NTT Security Issues Warning About Crypto-Mining Malware

Monero Mining Malware

Researchers at NTT Security’s Global Threat Intelligence Center (GTIC) have issued a warning regarding cryptocurrency mining malware in a report published today.

NTT Security has visibility into 40 percent of the world’s internet traffic, and its GTIC has detected approximately 12,000 samples of crypto-mining malware since March of 2015.

Crypto-mining malware infects computers via the same channels as other malicious software.  NTT Security noted that phishing emails were the most common method of transmitting the software.  The software operates by siphoning the host computer’s power and resources to mine digital currency without the rightful owner of the device ever knowing, and with the proceeds from the mining being sent to the creator of the malware.

There is another means by which unsuspecting device owners can have their computer’s power hijacked for the purpose of mining digital currency, and this can be achieved without actually installing any malware on the host computer.  A company known as Coinhive offers a JavaScript-based cryptocurrency miner, which a website can embed in its code to utilize the computing resources of various devices connected to that site to mine virtual currency. 
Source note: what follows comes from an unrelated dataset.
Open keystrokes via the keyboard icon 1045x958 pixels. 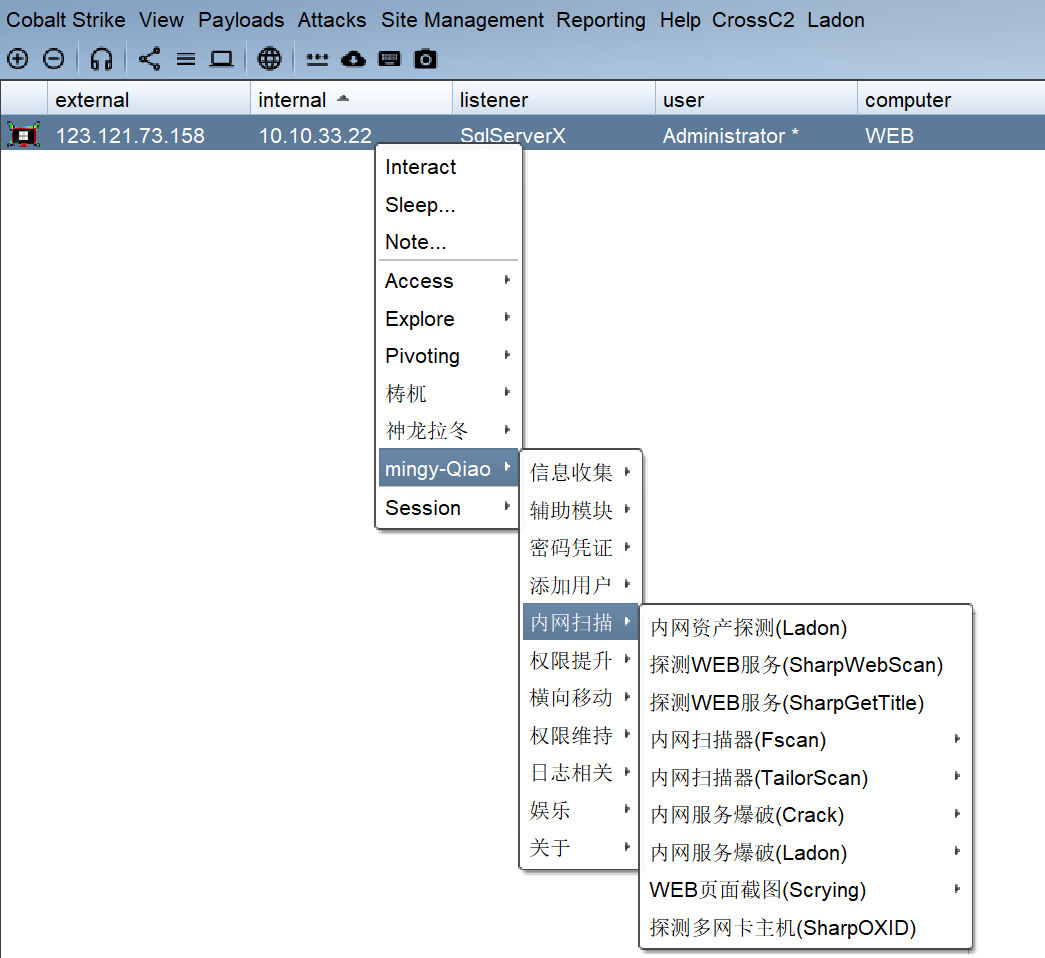[390, 59]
Basically, Coinhive allows websites to silently mine cryptocurrency by utilizing the resources of their users’ computers while they’re connected to the site.  The intention of Coinhive is to offer an alternative revenue generation method to suppliers of digital media who prefer not to rely on advertising as their revenue source.  Despite the benign intentions of Coinhive, the tool they’ve created has the potential to be abused on a massive scale.  NNT Security found that nearly 38,000 websites have Coinhive’s JavaScript miner embedded within their code.   

Terrance DeJesus, a threat research analyst at NTT Security, said,

“The use of coin miners will, without a doubt, grow and become more advanced in time, possibly being built into other malware types such as banking Trojans, as well as ransomware. There are serious business implications to ignoring this current threat. We are encouraging all companies to be more vigilant of cybersecurity threats to their business. There are often simple and effective ways to mitigate risks, but too often the most obvious things are overlooked.”
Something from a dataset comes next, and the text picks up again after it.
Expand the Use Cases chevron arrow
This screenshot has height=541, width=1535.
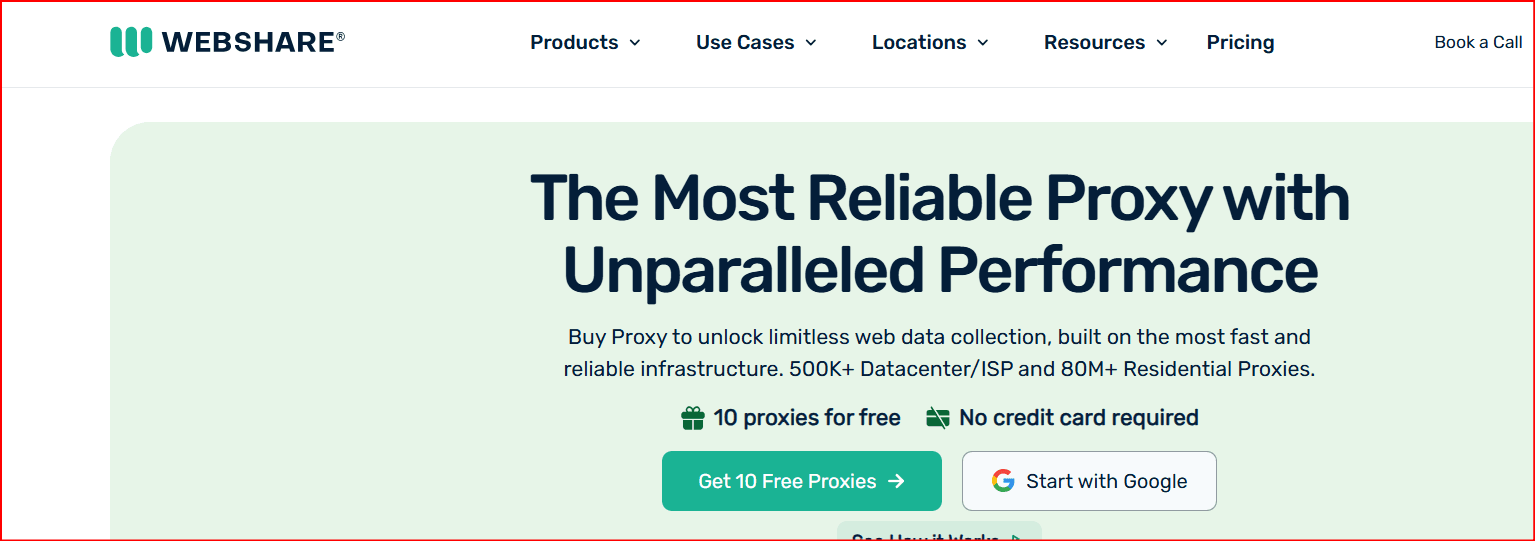(811, 43)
The cryptocurrency of choice to be mined in this manner is Monero (XMR).  The privacy-oriented coin obfuscates transactions on its blockchain, making it impossible to see the addresses and amounts involved, and preventing anyone from tracing the movement of any given XMR. 

The Monero blockchain also hides the XMR balances of users, so a public “rich list” is not available.  The opacity of Monero has led to a boom in the popularity of the cryptocurrency on the Dark Web.  The hackers behind the infamous WannaCry cyber attack last year recently converted a large portion of their ill-gotten gains into XMR from BTC.  While the association with criminals has led to a negative public conception of Monero, it also speaks volumes about the coin’s efficacy in maintaining anonymity.
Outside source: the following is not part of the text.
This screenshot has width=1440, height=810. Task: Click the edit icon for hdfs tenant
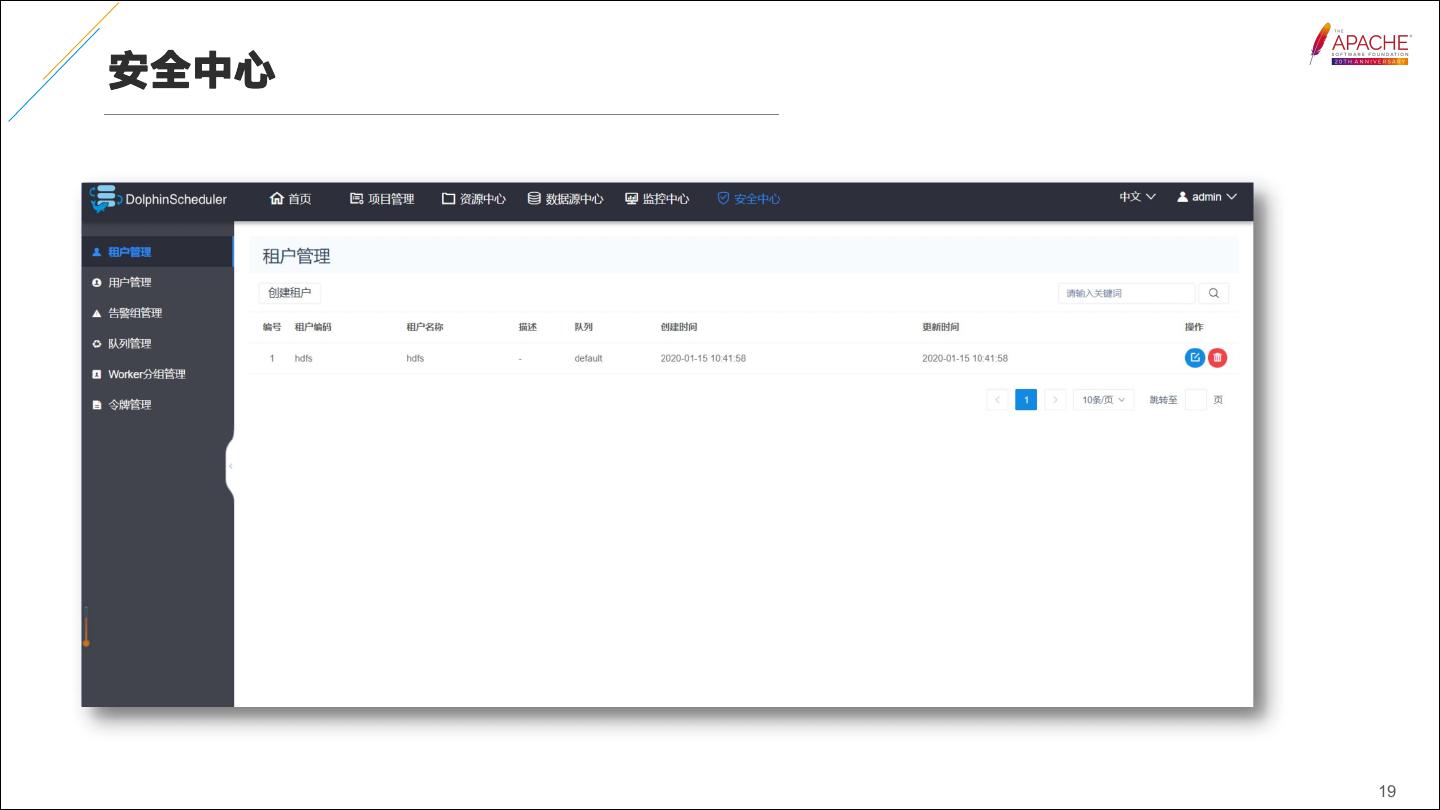pos(1194,358)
Monero has also shown an exponential growth in price since it debuted in 2014 at $2.45 per coin.  At the time of writing, XMR is valued at roughly $333 per coin, down from its all-time high of $494.16 in December of last year.  This has made Monero not only a completely private store of value but also a financially beneficial one at that, which has encouraged XMR users to hold it for its own sake, rather than to use it solely as a transactional currency.

NTT is recommending that all organizations take the following steps to ensure that their computing resources are not being exploited by crypto-mining malware:

  1. Conduct regular risk assessments to identify vulnerabilities in the organization.
  2. Adopt a defense-in-depth approach to cybersecurity — i.e. have multiple layers of security in place to reduce exposure to threats.
  3. Regularly update systems and devices with the latest patches, and deploy intrusion, detection and prevention systems to stop attacks.
  4. Educate employees on how to handle phishing attacks, suspicious email links, and unsolicited emails and file attachments. 
  5. Proactively monitor network traffic to identify malware infection, and pay close attention to the security of mobile devices.”